» **STORED DATA**

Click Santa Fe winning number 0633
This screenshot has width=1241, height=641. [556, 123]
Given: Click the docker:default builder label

--

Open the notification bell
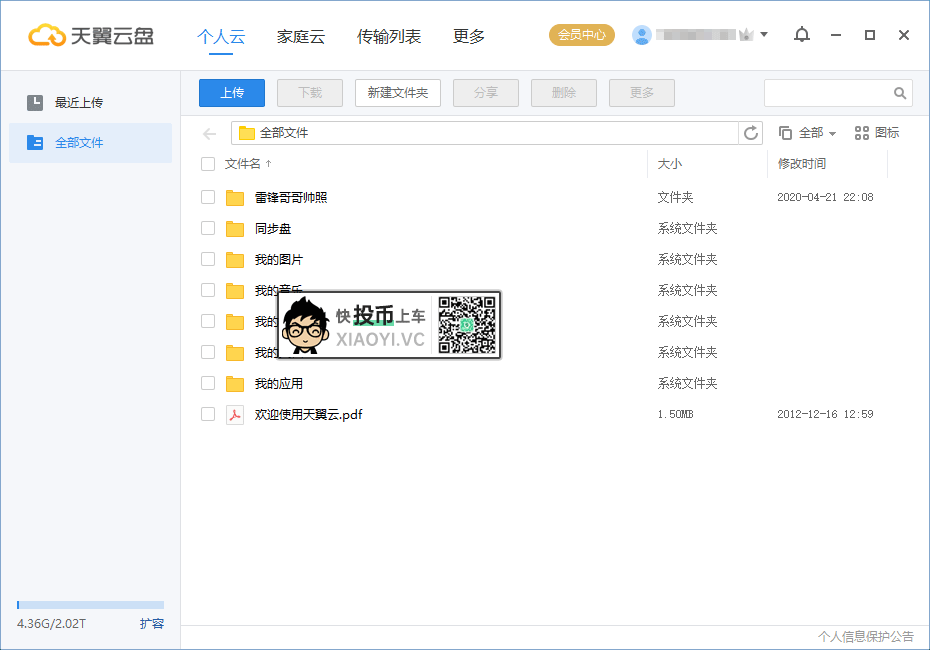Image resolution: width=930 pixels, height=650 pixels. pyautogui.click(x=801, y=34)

» **SHORT EXERCISE**
Could you turn everything above, from the line with "Click Santa Fe winning number 0633" down to the line with "Given: Click the docker:default builder label", both included, into a JSON list of strings with one string per line and blank lines left out?

» **TASK RESULT**
[
  "Click Santa Fe winning number 0633",
  "This screenshot has width=1241, height=641. [556, 123]",
  "Given: Click the docker:default builder label"
]